**WHAT TO WORK ON:**
Format every line of the material below as a Markdown table with two columns, Row for the row number and Line for the line itself. Leave out any blank lines.

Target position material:
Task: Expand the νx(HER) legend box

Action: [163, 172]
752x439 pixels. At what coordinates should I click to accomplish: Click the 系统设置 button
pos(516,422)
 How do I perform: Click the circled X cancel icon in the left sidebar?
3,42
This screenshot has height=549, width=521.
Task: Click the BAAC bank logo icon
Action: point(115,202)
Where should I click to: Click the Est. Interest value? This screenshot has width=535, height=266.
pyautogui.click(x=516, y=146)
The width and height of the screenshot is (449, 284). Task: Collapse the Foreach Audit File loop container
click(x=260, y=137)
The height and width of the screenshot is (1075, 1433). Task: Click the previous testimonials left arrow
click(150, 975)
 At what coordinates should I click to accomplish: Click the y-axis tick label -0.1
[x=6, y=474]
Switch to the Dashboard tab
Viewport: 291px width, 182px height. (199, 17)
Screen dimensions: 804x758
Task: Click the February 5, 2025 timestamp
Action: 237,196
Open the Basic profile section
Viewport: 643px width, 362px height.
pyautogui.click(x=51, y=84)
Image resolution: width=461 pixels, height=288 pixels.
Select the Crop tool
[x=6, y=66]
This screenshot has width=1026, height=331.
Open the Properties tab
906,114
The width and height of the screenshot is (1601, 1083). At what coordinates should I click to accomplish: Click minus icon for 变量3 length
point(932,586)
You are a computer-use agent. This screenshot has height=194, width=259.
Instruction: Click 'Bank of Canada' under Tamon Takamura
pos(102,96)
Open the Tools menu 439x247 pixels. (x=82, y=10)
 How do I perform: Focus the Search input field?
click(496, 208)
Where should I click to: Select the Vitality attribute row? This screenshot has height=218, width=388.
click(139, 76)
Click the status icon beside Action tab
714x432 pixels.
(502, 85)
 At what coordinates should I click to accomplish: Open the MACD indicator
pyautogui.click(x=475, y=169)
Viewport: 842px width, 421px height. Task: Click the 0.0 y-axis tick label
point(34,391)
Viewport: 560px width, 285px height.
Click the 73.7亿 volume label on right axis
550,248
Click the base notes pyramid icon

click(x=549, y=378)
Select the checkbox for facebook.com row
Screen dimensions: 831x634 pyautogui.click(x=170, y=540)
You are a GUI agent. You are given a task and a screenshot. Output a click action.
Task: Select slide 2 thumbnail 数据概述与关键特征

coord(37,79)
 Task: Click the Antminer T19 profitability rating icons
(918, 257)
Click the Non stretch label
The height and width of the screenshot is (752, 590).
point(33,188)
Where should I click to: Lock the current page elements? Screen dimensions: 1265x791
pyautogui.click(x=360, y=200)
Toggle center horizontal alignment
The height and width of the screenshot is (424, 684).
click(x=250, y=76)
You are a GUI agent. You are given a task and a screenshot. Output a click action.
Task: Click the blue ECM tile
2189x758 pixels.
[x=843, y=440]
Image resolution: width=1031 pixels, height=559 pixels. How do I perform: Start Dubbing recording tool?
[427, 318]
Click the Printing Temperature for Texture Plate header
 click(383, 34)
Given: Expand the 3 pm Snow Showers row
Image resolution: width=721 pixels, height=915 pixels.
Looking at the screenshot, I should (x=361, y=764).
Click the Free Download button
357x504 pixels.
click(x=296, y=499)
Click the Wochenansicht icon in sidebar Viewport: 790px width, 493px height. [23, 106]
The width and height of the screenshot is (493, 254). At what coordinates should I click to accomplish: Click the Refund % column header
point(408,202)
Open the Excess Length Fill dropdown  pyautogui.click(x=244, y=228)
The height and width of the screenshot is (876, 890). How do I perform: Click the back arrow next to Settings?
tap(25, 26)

**TASK ANSWER:**
| Row | Line |
|---|---|
| 1 | Task: Expand the νx(HER) legend box |
| 2 | Action: [163, 172] |
| 3 | 752x439 pixels. At what coordinates should I click to accomplish: Click the 系统设置 button |
| 4 | pos(516,422) |
| 5 |  How do I perform: Click the circled X cancel icon in the left sidebar? |
| 6 | 3,42 |
| 7 | This screenshot has height=549, width=521. |
| 8 | Task: Click the BAAC bank logo icon |
| 9 | Action: point(115,202) |
| 10 | Where should I click to: Click the Est. Interest value? This screenshot has width=535, height=266. |
| 11 | pyautogui.click(x=516, y=146) |
| 12 | The width and height of the screenshot is (449, 284). Task: Collapse the Foreach Audit File loop container |
| 13 | click(x=260, y=137) |
| 14 | The height and width of the screenshot is (1075, 1433). Task: Click the previous testimonials left arrow |
| 15 | click(150, 975) |
| 16 |  At what coordinates should I click to accomplish: Click the y-axis tick label -0.1 |
| 17 | [x=6, y=474] |
| 18 | Switch to the Dashboard tab |
| 19 | Viewport: 291px width, 182px height. (199, 17) |
| 20 | Screen dimensions: 804x758 |
| 21 | Task: Click the February 5, 2025 timestamp |
| 22 | Action: 237,196 |
| 23 | Open the Basic profile section |
| 24 | Viewport: 643px width, 362px height. |
| 25 | pyautogui.click(x=51, y=84) |
| 26 | Image resolution: width=461 pixels, height=288 pixels. |
| 27 | Select the Crop tool |
| 28 | [x=6, y=66] |
| 29 | This screenshot has width=1026, height=331. |
| 30 | Open the Properties tab |
| 31 | 906,114 |
| 32 | The width and height of the screenshot is (1601, 1083). At what coordinates should I click to accomplish: Click minus icon for 变量3 length |
| 33 | point(932,586) |
| 34 | You are a computer-use agent. This screenshot has height=194, width=259. |
| 35 | Instruction: Click 'Bank of Canada' under Tamon Takamura |
| 36 | pos(102,96) |
| 37 | Open the Tools menu 439x247 pixels. (x=82, y=10) |
| 38 |  How do I perform: Focus the Search input field? |
| 39 | click(496, 208) |
| 40 | Where should I click to: Select the Vitality attribute row? This screenshot has height=218, width=388. |
| 41 | click(139, 76) |
| 42 | Click the status icon beside Action tab |
| 43 | 714x432 pixels. |
| 44 | (502, 85) |
| 45 |  At what coordinates should I click to accomplish: Open the MACD indicator |
| 46 | pyautogui.click(x=475, y=169) |
| 47 | Viewport: 842px width, 421px height. Task: Click the 0.0 y-axis tick label |
| 48 | point(34,391) |
| 49 | Viewport: 560px width, 285px height. |
| 50 | Click the 73.7亿 volume label on right axis |
| 51 | 550,248 |
| 52 | Click the base notes pyramid icon |
| 53 | click(x=549, y=378) |
| 54 | Select the checkbox for facebook.com row |
| 55 | Screen dimensions: 831x634 pyautogui.click(x=170, y=540) |
| 56 | You are a GUI agent. You are given a task and a screenshot. Output a click action. |
| 57 | Task: Select slide 2 thumbnail 数据概述与关键特征 |
| 58 | coord(37,79) |
| 59 |  Task: Click the Antminer T19 profitability rating icons |
| 60 | (918, 257) |
| 61 | Click the Non stretch label |
| 62 | The height and width of the screenshot is (752, 590). |
| 63 | point(33,188) |
| 64 | Where should I click to: Lock the current page elements? Screen dimensions: 1265x791 |
| 65 | pyautogui.click(x=360, y=200) |
| 66 | Toggle center horizontal alignment |
| 67 | The height and width of the screenshot is (424, 684). |
| 68 | click(x=250, y=76) |
| 69 | You are a GUI agent. You are given a task and a screenshot. Output a click action. |
| 70 | Task: Click the blue ECM tile |
| 71 | 2189x758 pixels. |
| 72 | [x=843, y=440] |
| 73 | Image resolution: width=1031 pixels, height=559 pixels. How do I perform: Start Dubbing recording tool? |
| 74 | [427, 318] |
| 75 | Click the Printing Temperature for Texture Plate header |
| 76 |  click(383, 34) |
| 77 | Given: Expand the 3 pm Snow Showers row |
| 78 | Image resolution: width=721 pixels, height=915 pixels. |
| 79 | Looking at the screenshot, I should (x=361, y=764). |
| 80 | Click the Free Download button |
| 81 | 357x504 pixels. |
| 82 | click(x=296, y=499) |
| 83 | Click the Wochenansicht icon in sidebar Viewport: 790px width, 493px height. [23, 106] |
| 84 | The width and height of the screenshot is (493, 254). At what coordinates should I click to accomplish: Click the Refund % column header |
| 85 | point(408,202) |
| 86 | Open the Excess Length Fill dropdown  pyautogui.click(x=244, y=228) |
| 87 | The height and width of the screenshot is (876, 890). How do I perform: Click the back arrow next to Settings? |
| 88 | tap(25, 26) |